<<<<

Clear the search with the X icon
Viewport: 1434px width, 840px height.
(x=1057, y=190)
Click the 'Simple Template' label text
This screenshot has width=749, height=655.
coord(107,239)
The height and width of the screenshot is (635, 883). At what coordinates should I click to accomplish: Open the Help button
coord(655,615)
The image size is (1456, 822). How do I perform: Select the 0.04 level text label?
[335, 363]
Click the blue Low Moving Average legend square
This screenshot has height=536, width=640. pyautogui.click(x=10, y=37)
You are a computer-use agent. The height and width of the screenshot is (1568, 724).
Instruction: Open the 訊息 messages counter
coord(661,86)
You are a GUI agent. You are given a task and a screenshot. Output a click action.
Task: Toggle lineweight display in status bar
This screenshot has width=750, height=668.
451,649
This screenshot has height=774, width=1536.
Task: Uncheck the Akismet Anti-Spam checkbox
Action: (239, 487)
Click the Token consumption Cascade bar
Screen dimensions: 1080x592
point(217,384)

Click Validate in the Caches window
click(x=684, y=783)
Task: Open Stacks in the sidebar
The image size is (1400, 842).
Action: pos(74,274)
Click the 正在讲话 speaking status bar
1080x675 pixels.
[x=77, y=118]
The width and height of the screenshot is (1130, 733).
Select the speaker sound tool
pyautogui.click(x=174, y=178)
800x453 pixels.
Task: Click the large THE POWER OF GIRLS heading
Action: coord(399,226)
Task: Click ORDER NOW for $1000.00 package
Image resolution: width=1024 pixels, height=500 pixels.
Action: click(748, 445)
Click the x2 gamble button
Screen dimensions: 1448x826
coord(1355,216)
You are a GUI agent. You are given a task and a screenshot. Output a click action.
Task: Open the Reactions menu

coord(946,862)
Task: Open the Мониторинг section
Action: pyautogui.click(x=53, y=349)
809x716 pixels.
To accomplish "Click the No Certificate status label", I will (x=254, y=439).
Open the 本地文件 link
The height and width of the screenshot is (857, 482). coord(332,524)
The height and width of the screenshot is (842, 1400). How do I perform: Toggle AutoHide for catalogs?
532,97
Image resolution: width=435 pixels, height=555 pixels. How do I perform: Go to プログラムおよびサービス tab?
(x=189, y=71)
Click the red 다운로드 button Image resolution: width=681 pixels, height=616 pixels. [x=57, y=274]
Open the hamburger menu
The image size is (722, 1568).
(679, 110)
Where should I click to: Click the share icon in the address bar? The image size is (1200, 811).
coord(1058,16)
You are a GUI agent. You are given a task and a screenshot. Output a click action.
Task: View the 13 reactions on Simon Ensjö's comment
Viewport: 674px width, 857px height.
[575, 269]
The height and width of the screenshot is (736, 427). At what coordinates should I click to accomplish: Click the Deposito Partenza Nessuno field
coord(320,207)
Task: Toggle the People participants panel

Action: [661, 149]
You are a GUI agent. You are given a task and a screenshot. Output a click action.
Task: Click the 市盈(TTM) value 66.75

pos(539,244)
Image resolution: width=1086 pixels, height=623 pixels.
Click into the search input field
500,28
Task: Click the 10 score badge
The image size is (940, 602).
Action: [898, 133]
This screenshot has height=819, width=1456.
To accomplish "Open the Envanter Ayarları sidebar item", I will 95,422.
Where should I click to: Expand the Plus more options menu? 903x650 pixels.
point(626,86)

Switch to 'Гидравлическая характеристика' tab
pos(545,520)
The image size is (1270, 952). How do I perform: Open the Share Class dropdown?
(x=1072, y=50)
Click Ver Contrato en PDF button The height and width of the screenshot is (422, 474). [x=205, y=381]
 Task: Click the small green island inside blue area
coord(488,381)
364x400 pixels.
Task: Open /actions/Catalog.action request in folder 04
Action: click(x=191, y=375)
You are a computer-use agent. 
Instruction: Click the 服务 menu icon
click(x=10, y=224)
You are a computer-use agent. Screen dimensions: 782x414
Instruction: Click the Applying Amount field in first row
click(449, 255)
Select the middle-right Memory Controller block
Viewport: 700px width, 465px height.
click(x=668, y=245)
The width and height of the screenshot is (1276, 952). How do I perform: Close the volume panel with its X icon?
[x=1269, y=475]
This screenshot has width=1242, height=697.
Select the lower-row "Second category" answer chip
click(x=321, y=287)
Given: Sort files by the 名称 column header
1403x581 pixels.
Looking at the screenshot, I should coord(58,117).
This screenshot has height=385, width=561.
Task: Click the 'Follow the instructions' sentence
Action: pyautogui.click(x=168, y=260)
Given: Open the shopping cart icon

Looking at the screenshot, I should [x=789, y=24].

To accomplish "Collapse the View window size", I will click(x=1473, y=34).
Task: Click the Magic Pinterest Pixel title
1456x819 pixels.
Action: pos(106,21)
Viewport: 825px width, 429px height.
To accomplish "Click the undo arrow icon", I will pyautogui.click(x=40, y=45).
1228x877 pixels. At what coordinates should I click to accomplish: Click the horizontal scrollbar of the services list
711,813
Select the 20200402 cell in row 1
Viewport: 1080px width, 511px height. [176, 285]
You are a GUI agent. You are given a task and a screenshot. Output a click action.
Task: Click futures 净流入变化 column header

>>>>

GOAL OF THE EXERCISE:
Print each entry precisely. Include every line.

COMPLETED EXERCISE:
Clear the search with the X icon
Viewport: 1434px width, 840px height.
(x=1057, y=190)
Click the 'Simple Template' label text
This screenshot has width=749, height=655.
coord(107,239)
The height and width of the screenshot is (635, 883). At what coordinates should I click to accomplish: Open the Help button
coord(655,615)
The image size is (1456, 822). How do I perform: Select the 0.04 level text label?
[335, 363]
Click the blue Low Moving Average legend square
This screenshot has height=536, width=640. pyautogui.click(x=10, y=37)
You are a computer-use agent. The height and width of the screenshot is (1568, 724).
Instruction: Open the 訊息 messages counter
coord(661,86)
You are a GUI agent. You are given a task and a screenshot. Output a click action.
Task: Toggle lineweight display in status bar
This screenshot has width=750, height=668.
451,649
This screenshot has height=774, width=1536.
Task: Uncheck the Akismet Anti-Spam checkbox
Action: (239, 487)
Click the Token consumption Cascade bar
Screen dimensions: 1080x592
point(217,384)

Click Validate in the Caches window
click(x=684, y=783)
Task: Open Stacks in the sidebar
The image size is (1400, 842).
Action: pos(74,274)
Click the 正在讲话 speaking status bar
1080x675 pixels.
[x=77, y=118]
The width and height of the screenshot is (1130, 733).
Select the speaker sound tool
pyautogui.click(x=174, y=178)
800x453 pixels.
Task: Click the large THE POWER OF GIRLS heading
Action: coord(399,226)
Task: Click ORDER NOW for $1000.00 package
Image resolution: width=1024 pixels, height=500 pixels.
Action: click(748, 445)
Click the x2 gamble button
Screen dimensions: 1448x826
coord(1355,216)
You are a GUI agent. You are given a task and a screenshot. Output a click action.
Task: Open the Reactions menu

coord(946,862)
Task: Open the Мониторинг section
Action: pyautogui.click(x=53, y=349)
809x716 pixels.
To accomplish "Click the No Certificate status label", I will (x=254, y=439).
Open the 本地文件 link
The height and width of the screenshot is (857, 482). coord(332,524)
The height and width of the screenshot is (842, 1400). How do I perform: Toggle AutoHide for catalogs?
532,97
Image resolution: width=435 pixels, height=555 pixels. How do I perform: Go to プログラムおよびサービス tab?
(x=189, y=71)
Click the red 다운로드 button Image resolution: width=681 pixels, height=616 pixels. [x=57, y=274]
Open the hamburger menu
The image size is (722, 1568).
(679, 110)
Where should I click to: Click the share icon in the address bar? The image size is (1200, 811).
coord(1058,16)
You are a GUI agent. You are given a task and a screenshot. Output a click action.
Task: View the 13 reactions on Simon Ensjö's comment
Viewport: 674px width, 857px height.
[575, 269]
The height and width of the screenshot is (736, 427). At what coordinates should I click to accomplish: Click the Deposito Partenza Nessuno field
coord(320,207)
Task: Toggle the People participants panel

Action: [661, 149]
You are a GUI agent. You are given a task and a screenshot. Output a click action.
Task: Click the 市盈(TTM) value 66.75

pos(539,244)
Image resolution: width=1086 pixels, height=623 pixels.
Click into the search input field
500,28
Task: Click the 10 score badge
The image size is (940, 602).
Action: [898, 133]
This screenshot has height=819, width=1456.
To accomplish "Open the Envanter Ayarları sidebar item", I will 95,422.
Where should I click to: Expand the Plus more options menu? 903x650 pixels.
point(626,86)

Switch to 'Гидравлическая характеристика' tab
pos(545,520)
The image size is (1270, 952). How do I perform: Open the Share Class dropdown?
(x=1072, y=50)
Click Ver Contrato en PDF button The height and width of the screenshot is (422, 474). [x=205, y=381]
 Task: Click the small green island inside blue area
coord(488,381)
364x400 pixels.
Task: Open /actions/Catalog.action request in folder 04
Action: click(x=191, y=375)
You are a computer-use agent. 
Instruction: Click the 服务 menu icon
click(x=10, y=224)
You are a computer-use agent. Screen dimensions: 782x414
Instruction: Click the Applying Amount field in first row
click(449, 255)
Select the middle-right Memory Controller block
Viewport: 700px width, 465px height.
click(x=668, y=245)
The width and height of the screenshot is (1276, 952). How do I perform: Close the volume panel with its X icon?
[x=1269, y=475]
This screenshot has width=1242, height=697.
Select the lower-row "Second category" answer chip
click(x=321, y=287)
Given: Sort files by the 名称 column header
1403x581 pixels.
Looking at the screenshot, I should coord(58,117).
This screenshot has height=385, width=561.
Task: Click the 'Follow the instructions' sentence
Action: pyautogui.click(x=168, y=260)
Given: Open the shopping cart icon

Looking at the screenshot, I should [x=789, y=24].

To accomplish "Collapse the View window size", I will click(x=1473, y=34).
Task: Click the Magic Pinterest Pixel title
1456x819 pixels.
Action: pos(106,21)
Viewport: 825px width, 429px height.
To accomplish "Click the undo arrow icon", I will pyautogui.click(x=40, y=45).
1228x877 pixels. At what coordinates should I click to accomplish: Click the horizontal scrollbar of the services list
711,813
Select the 20200402 cell in row 1
Viewport: 1080px width, 511px height. [176, 285]
You are a GUI agent. You are given a task and a screenshot. Output a click action.
Task: Click futures 净流入变化 column header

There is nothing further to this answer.